Pria tua itu tertawa dan menggelengkan kepalanya. “Xiao Feng cantik. Dia mau melakukan sesuatu. Sedangkan aku… aku khawatir penyihir tua itu tidak akan mau.” Awalnya dia berpikir untuk mempersulit Xiao Feng, tetapi dengan bantuan penyihir tua ini, Xiao Feng juga akan memiliki penolong yang cakap. Sebagai seorang pria, dia tidak perlu khawatir tentang hal ini. Ketika keluarga Xu meninggalkan Timur, mereka tentu akan mampu menekannya! Pada saat itu, bukankah itu akan bergantung pada keinginan Xiao Feng kecil?”

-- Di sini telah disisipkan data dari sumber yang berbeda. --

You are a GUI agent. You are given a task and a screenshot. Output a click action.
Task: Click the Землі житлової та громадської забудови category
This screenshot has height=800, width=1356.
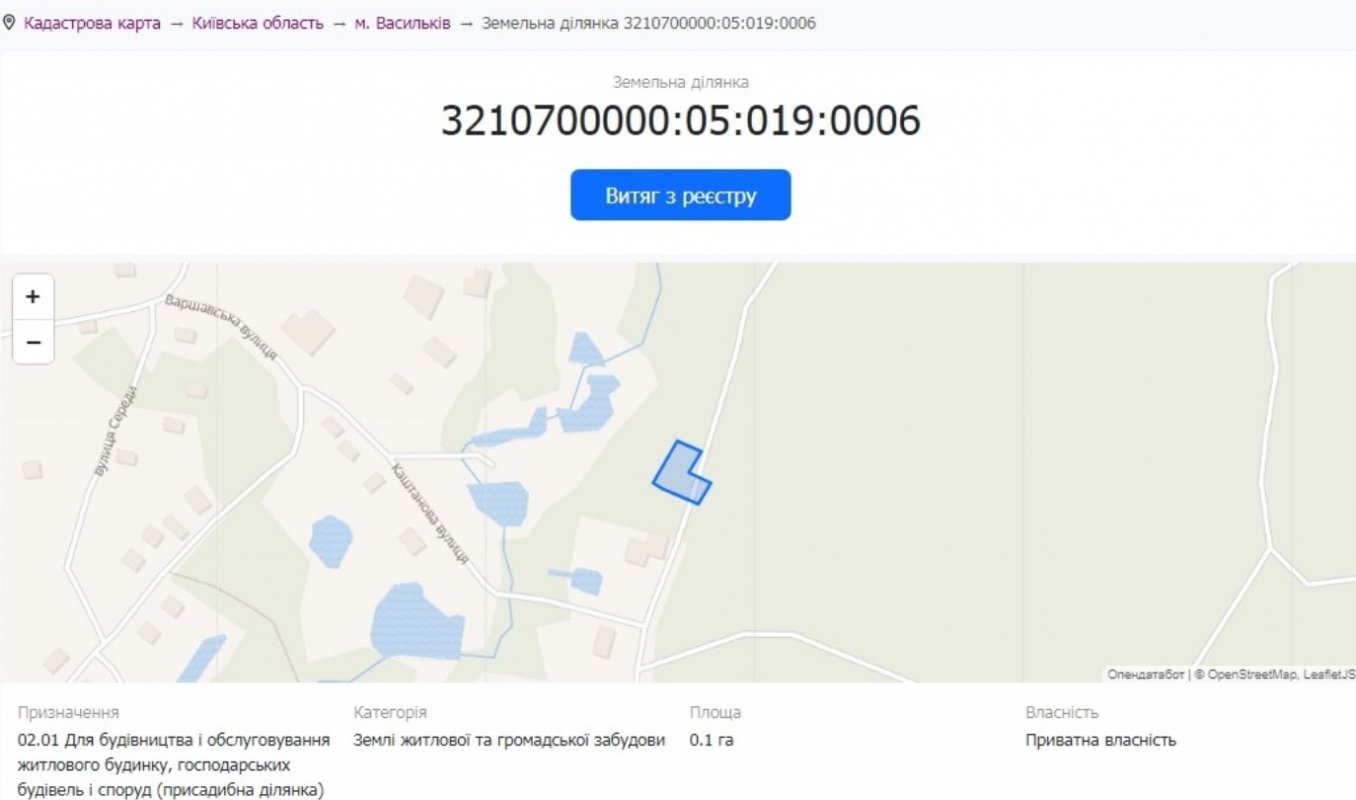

“Tapi sekarang, Xiao Feng sudah mati. Kita tidak bisa berbuat apa-apa!”

Pria tua itu bangkit dan menghela napas, “Aku juga tidak ingin melakukan ini. Tapi penyihir tua itu pasti akan mengambil sepatu bot pengejar angin itu dengan paksa. Lebih baik kita bunuh saja dia dan akhiri ini!” “Para pendekar bela diri Bulan Perak ini sulit diatur dan sulit dihadapi. Mereka tidak bisa dijinakkan, dan para pendekar bela diri wanita Bulan Perak hanya bisa ditindas oleh beberapa pria. Dengan kematian Xiao Feng, dia telah menyerah pada pikirannya, dan aku khawatir dia tidak akan melepaskannya…”

Di bawah, kedua saudara itu saling memandang. Mereka berdua mengerti dan tampak sedikit muram.

“Ayah, konon para ahli bela diri ini sangat kuat dan dapat melepaskan kekuatan tempur mereka. Pedang cahaya ini… Apakah pedang ini juga mencapai level tersebut?”